The great boom in Canadian real estate prices from 1999 to 2011, fuelled by exceptionally low interest rates, has dramatically increased homeowners’ net worth and sense of security. However, this abnormal growth pattern has also concentrated and expanded the risk of change when it affects homeowners’ largest and relatively illiquid asset. Home equity is the ultimate “backstop” and “shock absorber” relied on by many homeowners to provide stability in the face of change. The solution to change and uncertainty is flexibility. Having options, within a diversified strategy, allows a planned approach to making choices within your control, rather than outside it. This one thing delivers flexibility and options that, as part of a strategy, can de-risk the concentration of value in home equity, unlocking it for change. 

Retired clients tell us they want to stay in their home and neighborhood as long as their health permits. Sometimes staying becomes a cash flow issue when increased property care and taxes or personal care costs pinch retirement income. Fortunately, the BC government may provide part of the solution with a Property Tax Deferment Program (BCPTDP), allowing homeowners over age 55 to defer payment of their principal residence taxes as long as they own and live in their home. The loan is at Prime minus 2% simple interest (currently 1%), making deferment a logical first step in improving retirement cash flow. Deferral may allow changing taxable distribution levels from RRIFs and other investments, thereby reducing clawback on OAS benefits, age tax credits or complex care subsidies. 

Decreasing expenses like property tax, and income tax on the income to pay the property tax, can certainly help increase spendable cash flow, but what if more is needed each month, or in a lump sum, for emergency repairs, strata levies or health-related expenses? 

The second part of the solution is a readvancable, layered, global credit facility secured by home equity at industry leading rates and available without requalification when it might be needed. Many clients have a line of credit with their financial institution, but some mistakenly settle for a higher-rate, unsecured line to keep the title to their home clear, while forgetting that their personal guarantee on the line gives the lender a default pledge of all their assets and income. They may as well benefit from their home equity and get the lower-cost secured credit line available at Prime plus .5% (currently 3.5%). 

There’s more to getting the right credit facility in place than just the rate of interest though! The qualification is based on property value and the guarantor’s income. Lenders will provide flexible credit limits up to 50% of fair market value (FMV) with no income qualification, to 65% of FMV readvancable government limit with income proof, and to 80% of FMV uninsured limit with a non-revolving fixed layer of at least 15%. The lender must be on title ahead of the BCPTDP so planning ahead avoids having to pay off the low, simple interest loan to add a credit facility later. 

The ideal would be having a credit facility that the lender can’t demand you to pay back, requalify for, or renegotiate the rate spread on. A multi-layer credit facility with several sub-accounts, both fixed rate and variable, to track different purpose draws, separate deductible interest accounting or simplify administration of inter-generational loans is a key criteria that narrows the number of lenders to a handful. If you add transferability to another property on right-sizing, no demand call or requirement to pay the interest accruing on credit balances within limit, and lender-covered costs for FMV appraisal and legal fees for credit registration, we narrow the field to one. The one. 

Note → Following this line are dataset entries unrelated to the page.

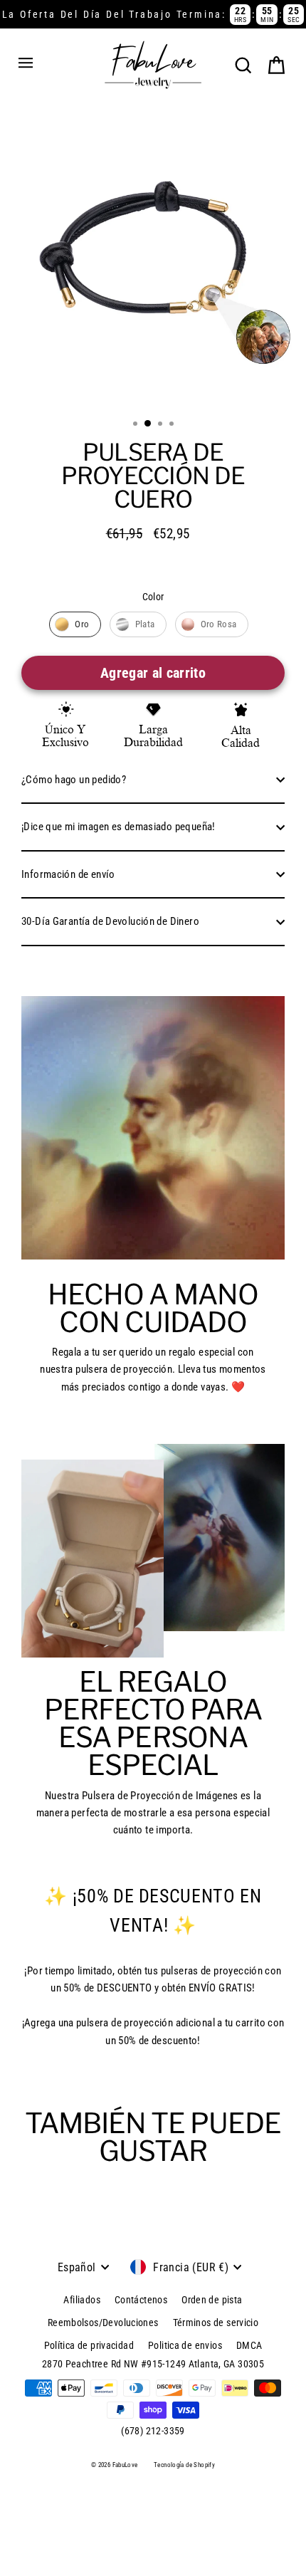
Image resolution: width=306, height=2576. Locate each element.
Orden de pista (211, 2299)
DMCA (249, 2345)
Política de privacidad (89, 2345)
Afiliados (81, 2299)
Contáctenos (141, 2299)
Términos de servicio (216, 2322)
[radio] (74, 624)
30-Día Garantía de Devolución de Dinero (110, 921)
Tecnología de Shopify (184, 2464)
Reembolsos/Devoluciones (103, 2322)
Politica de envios (185, 2345)
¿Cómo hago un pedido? (73, 779)
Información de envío (68, 874)
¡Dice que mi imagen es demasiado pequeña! (118, 826)
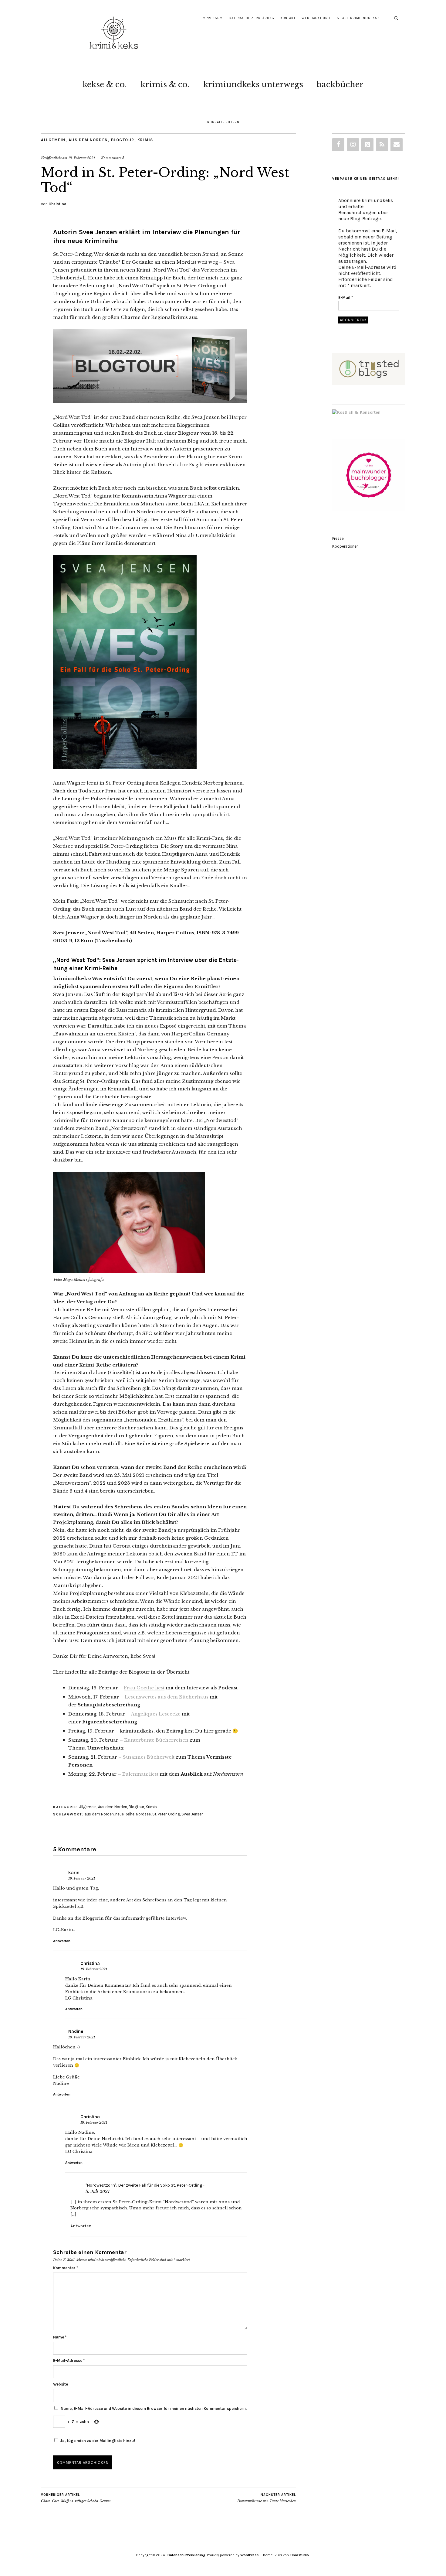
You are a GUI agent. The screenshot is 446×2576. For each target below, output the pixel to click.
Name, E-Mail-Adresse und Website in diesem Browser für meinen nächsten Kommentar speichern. (154, 2408)
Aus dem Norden (88, 140)
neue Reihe (124, 1814)
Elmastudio (299, 2555)
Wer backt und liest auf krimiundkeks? (340, 18)
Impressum (212, 18)
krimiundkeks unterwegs (253, 84)
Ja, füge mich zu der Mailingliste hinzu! (97, 2440)
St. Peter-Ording (166, 1814)
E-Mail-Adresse (69, 2360)
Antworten (61, 1941)
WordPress (249, 2555)
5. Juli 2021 (98, 2191)
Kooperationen (345, 546)
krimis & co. (165, 84)
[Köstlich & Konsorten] (356, 412)
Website (60, 2384)
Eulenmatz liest (140, 1774)
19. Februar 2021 (81, 158)
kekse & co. (105, 84)
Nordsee (143, 1814)
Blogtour (122, 140)
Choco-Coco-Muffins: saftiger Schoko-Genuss (75, 2498)
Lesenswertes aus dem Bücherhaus (166, 1697)
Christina (57, 204)
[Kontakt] (396, 144)
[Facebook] (338, 144)
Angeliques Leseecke (156, 1714)
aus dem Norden (99, 1814)
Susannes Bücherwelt (148, 1757)
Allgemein (53, 140)
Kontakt (288, 18)
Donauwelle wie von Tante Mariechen (266, 2498)
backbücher (340, 84)
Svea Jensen (192, 1814)
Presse (338, 538)
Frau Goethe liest (144, 1688)
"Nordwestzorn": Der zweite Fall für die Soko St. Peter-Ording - (145, 2185)
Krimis (145, 140)
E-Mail (345, 297)
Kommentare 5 (112, 158)
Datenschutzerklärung (251, 18)
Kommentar (65, 2268)
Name (59, 2337)
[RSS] (382, 144)
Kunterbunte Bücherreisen (156, 1740)
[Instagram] (353, 144)
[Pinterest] (367, 144)
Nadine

Manulife Bank offers the only readvancable credit facility that provides all of these flexible options and more. It is called Manulife One. It’s no secret that they offer best in class variable and fixed borrowing rates, the most flexible 20%/20%, penalty-free, pre-payment options on fixed terms, twenty separately tracking nameable layers, all rolled into one multi-purpose “thing”. 

Manulife One is unique as a pre- and post-retirement pressure relief valve on cash flow. The One can be your mortgage and revolving line of credit for building home equity or unlocking it. One even offers free chequing, overdraft protection, a Platinum MasterCard with cash back or travel points, high daily interest on savings, and online autonomous banking capabilities or links to your existing account. 

The secret is: One is only offered by referral from your financial advisor, including preferred rates. So, now you know the One thing. Curly would be proud. He liked independent advice.